Halle Berry is better than Kidnap. So are you.

Can someone please put this inane car-chase thriller back on the shelf?

KIDNAP (Luis Prieto). 95 minutes. Now playing. See listing. Rating: N

I have always believed that no one sets out to make a bad movie on purpose. Okay, some people don’t care that much about quality, but surely mere competence is the goal the less a movie sucks, the more money it’s likely to bring in, right?

Luis Prieto’s Kidnap, arriving in theatres after two years on a shelf thanks to the Relativity Media bankruptcy, aggressively challenges my belief system. I don’t think Prieto and his team set out to make a terrible movie, exactly, but it’s immediately clear no one involved in this inane thriller made the slightest effort to deliver a quality product. If they had, there’d be some sense of effort.

Instead, Kidnap is junk from beginning to end, racing along with a panicked single mother (Halle Berry) as she pursues the 80s Mustang containing her young son (Sage Correa), who’s been abducted from a public park by a pair of hillbilly caricatures who are also, somehow, amazing stunt drivers and geniuses at going unnoticed in a teeming multicultural metropolis despite looking like the most obnoxious Anthrax fans you’ve ever met.

The bulk of the film holds tight on Berry’s face as she frantically drives on, under and around the highway infrastructure of New Orleans, and she’s not bad, exactly, but there’s only so much she can do with no scene partner. (She does ask God for help at one point, but that feels more like an attempt to pander to churchgoing audiences.)

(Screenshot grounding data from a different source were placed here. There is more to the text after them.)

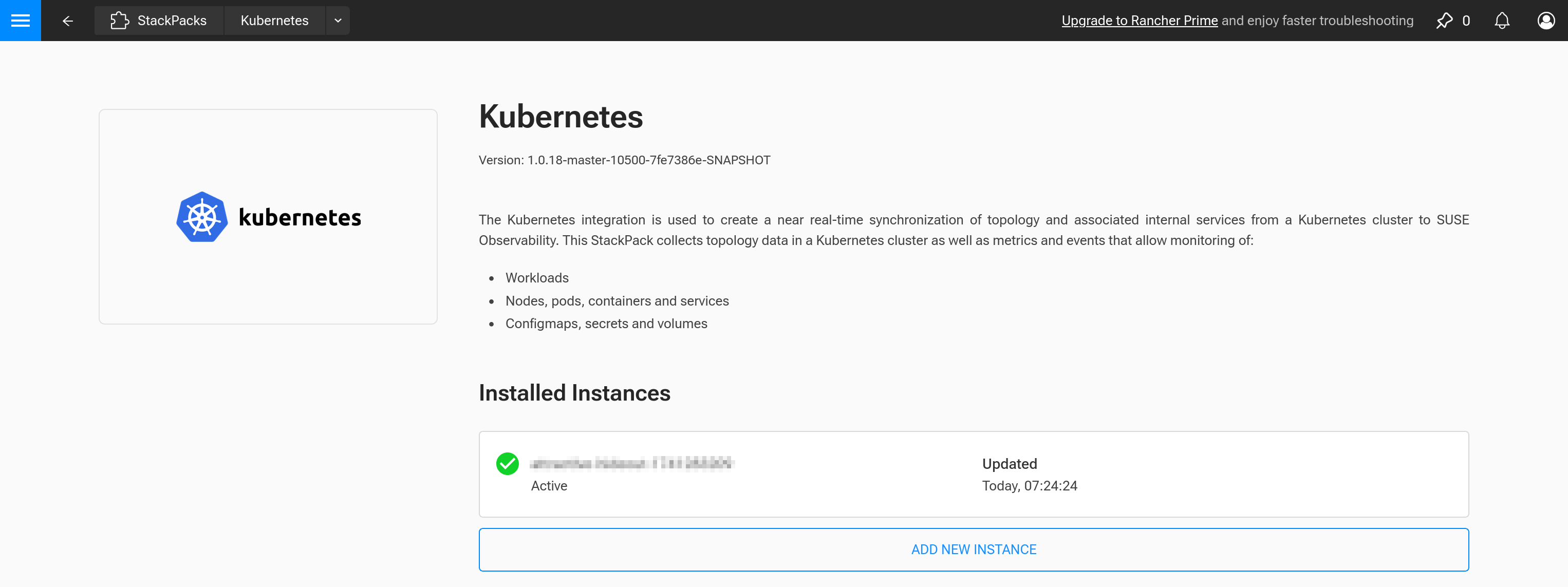Screen dimensions: 1568x587
Task: Open the user account avatar menu
Action: tap(1545, 20)
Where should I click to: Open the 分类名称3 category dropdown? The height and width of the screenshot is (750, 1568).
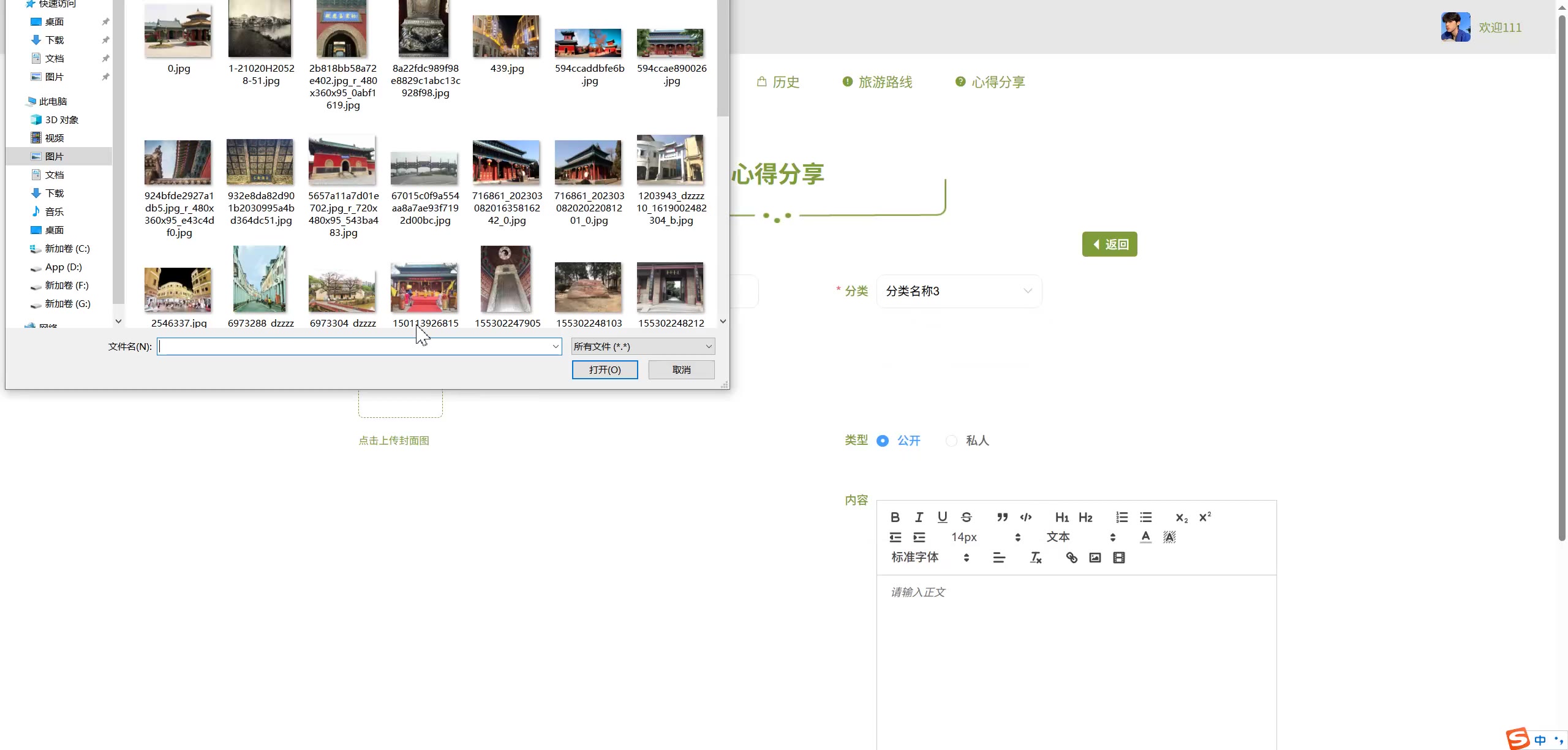[x=959, y=291]
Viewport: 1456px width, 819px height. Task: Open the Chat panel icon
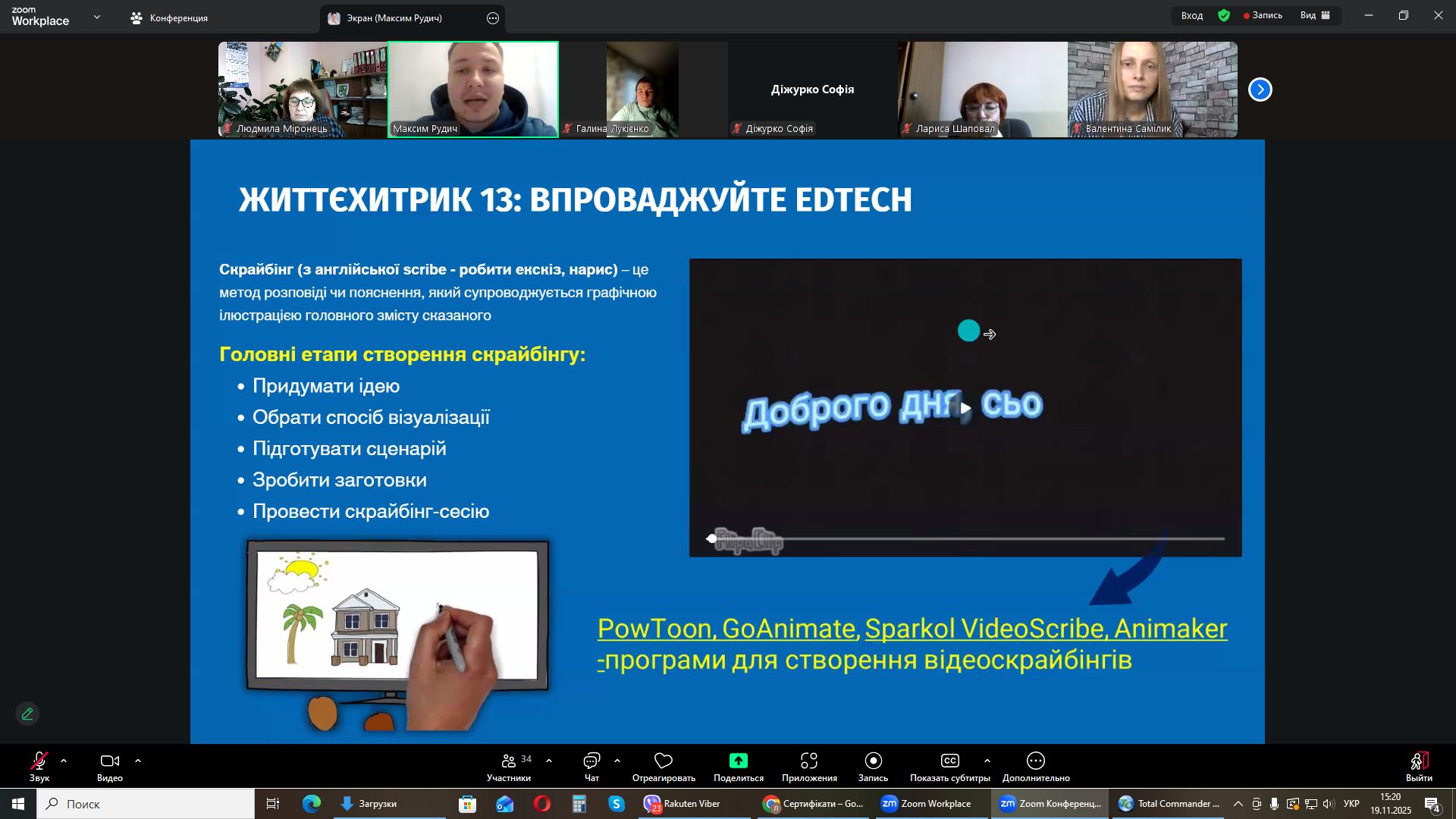[592, 761]
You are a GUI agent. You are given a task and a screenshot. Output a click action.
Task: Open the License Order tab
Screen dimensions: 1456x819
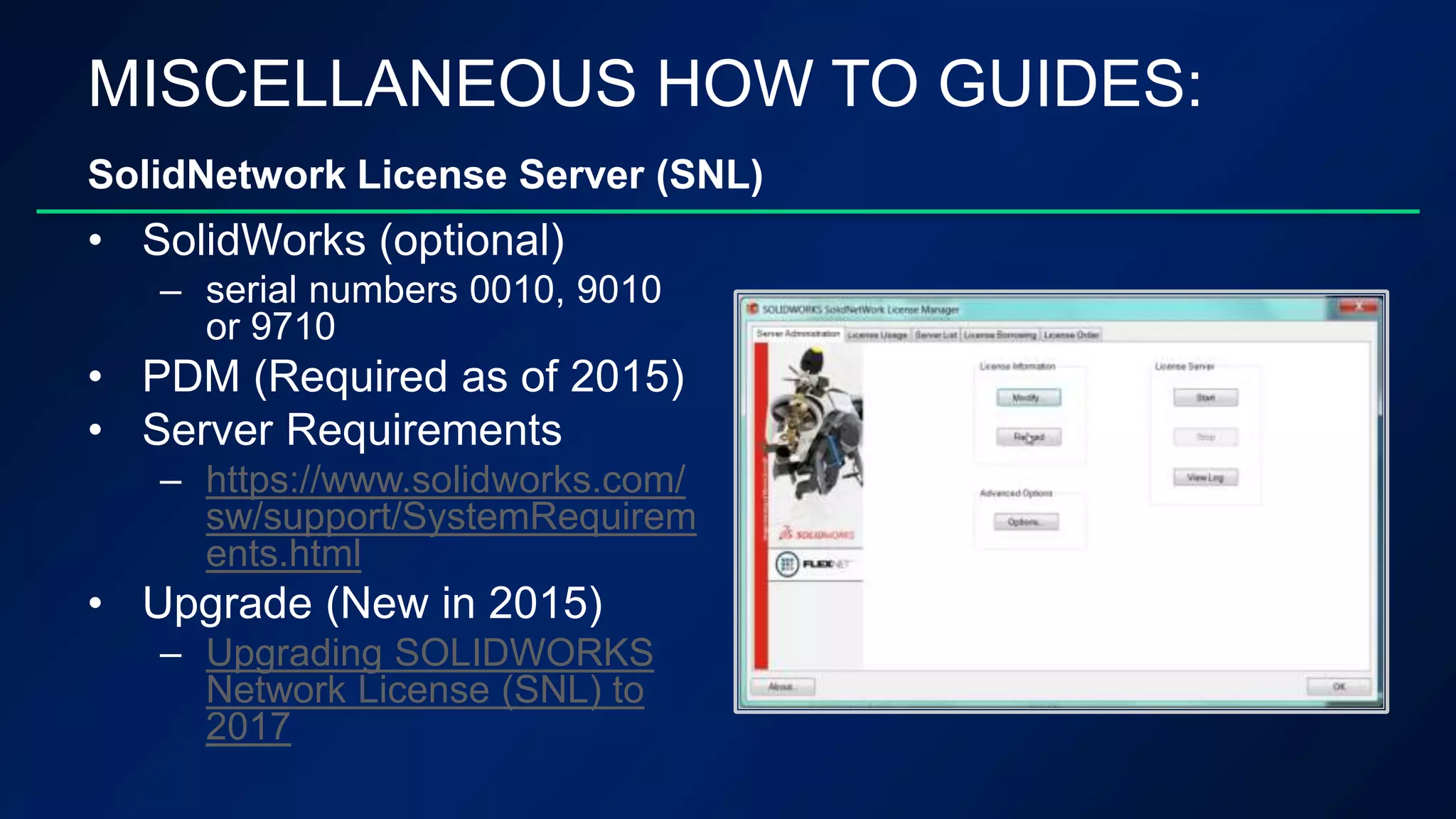tap(1071, 335)
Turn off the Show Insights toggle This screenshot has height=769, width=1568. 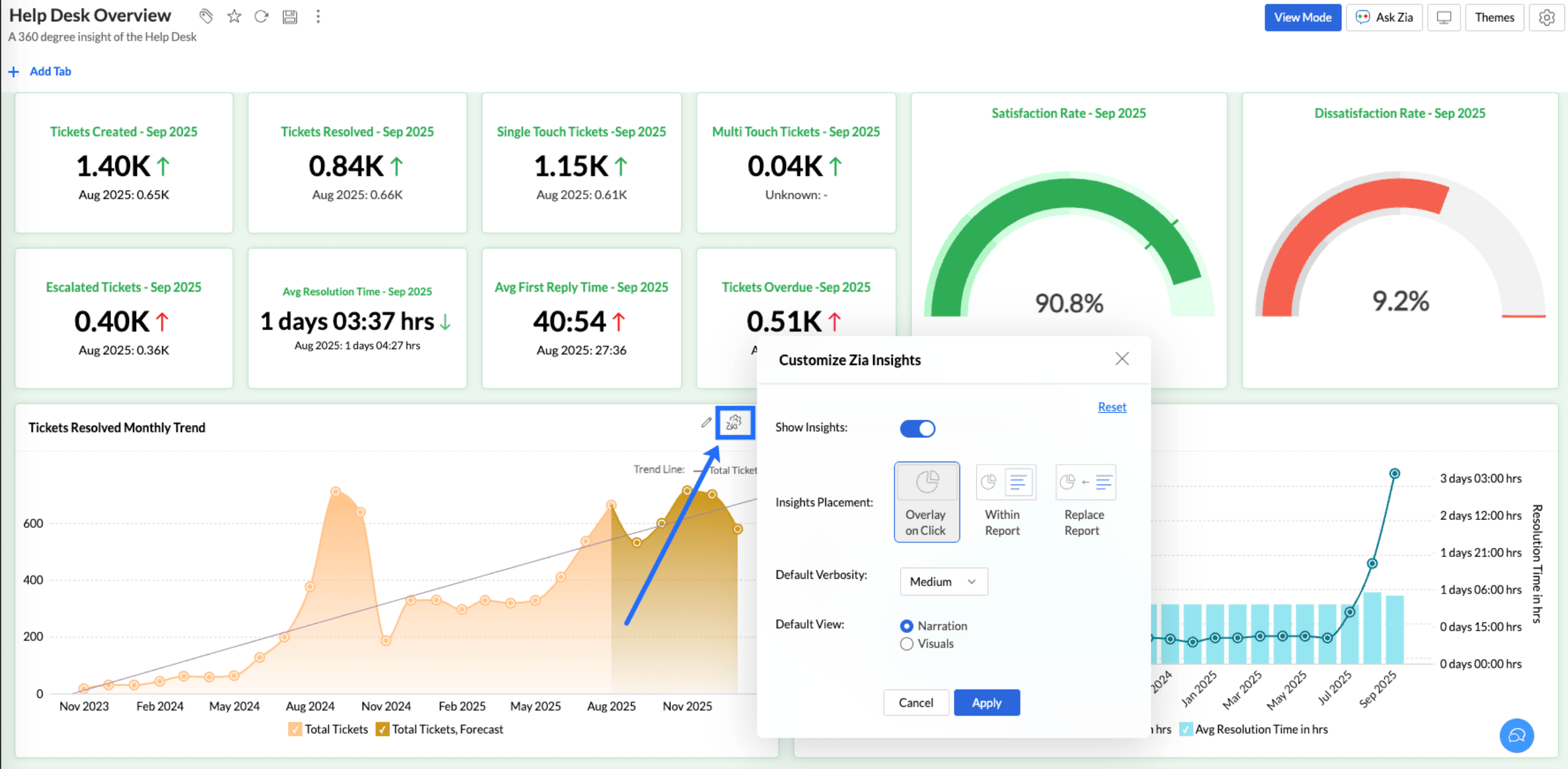click(x=917, y=429)
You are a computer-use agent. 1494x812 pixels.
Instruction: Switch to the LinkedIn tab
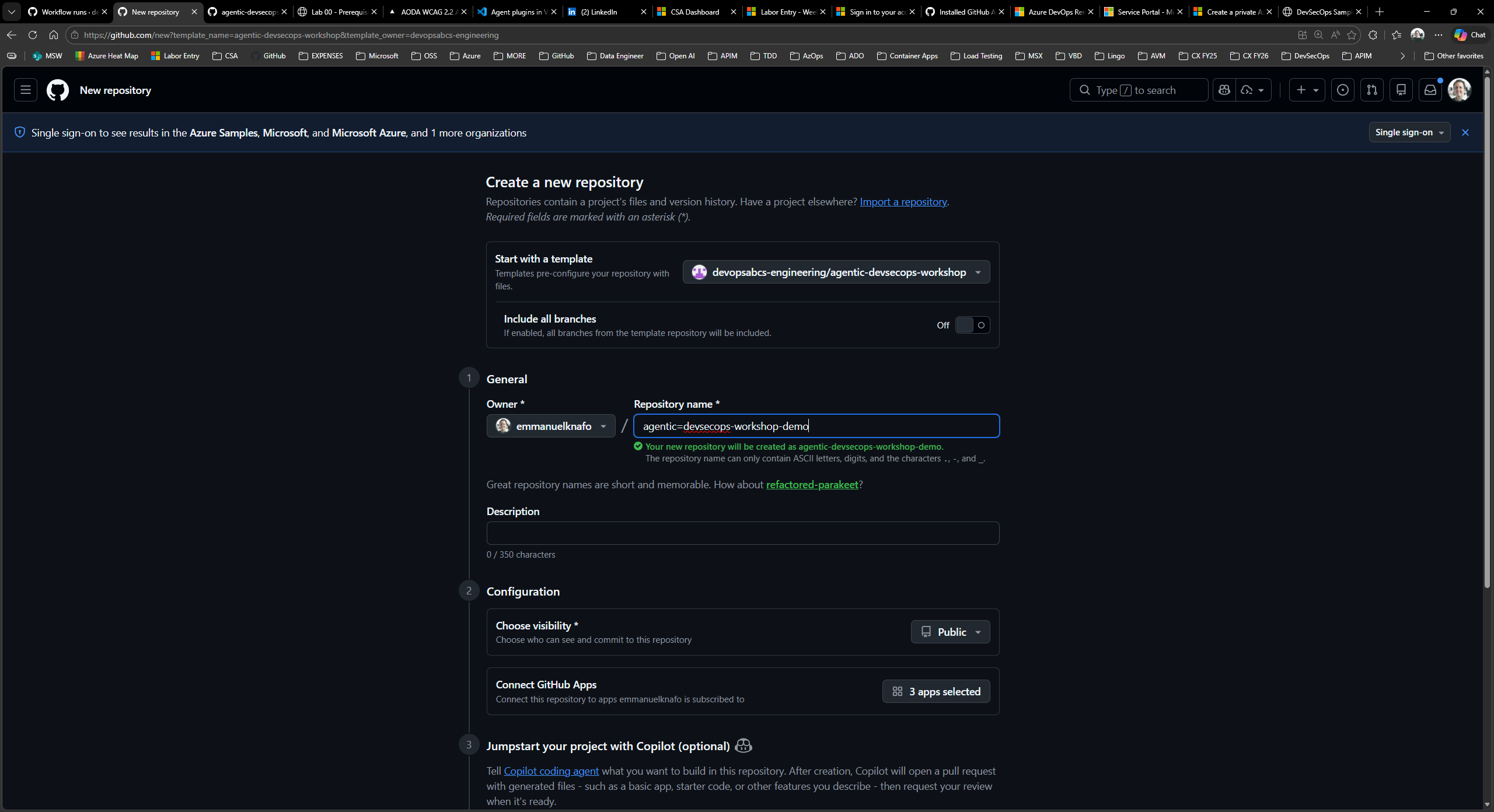598,12
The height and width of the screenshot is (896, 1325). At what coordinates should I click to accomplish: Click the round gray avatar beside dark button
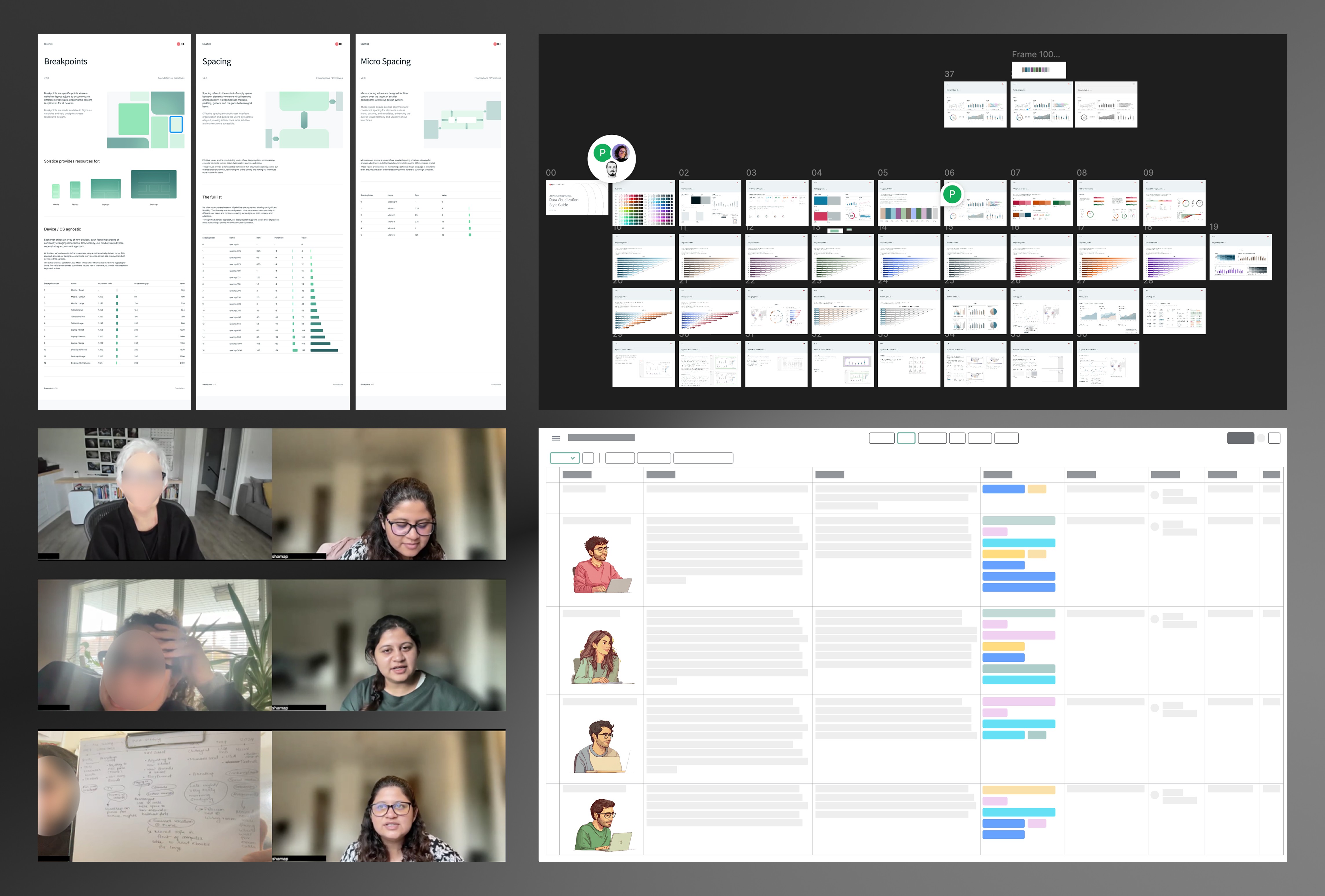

It’s all pointless, and pointless in a cheap, stupid kind of way that’s no fun at all. I also suspect the ending has been reshot, the better to deliver a final victory that neither Berry nor the movie deserves.

But really, the most disappointing thing about Kidnap is watching director Prieto, who made the slick UK remake of Pusher a few years back, deliver such a dismal, almost proudly illogical assemblage of action beats and thriller stings. The guy had potential.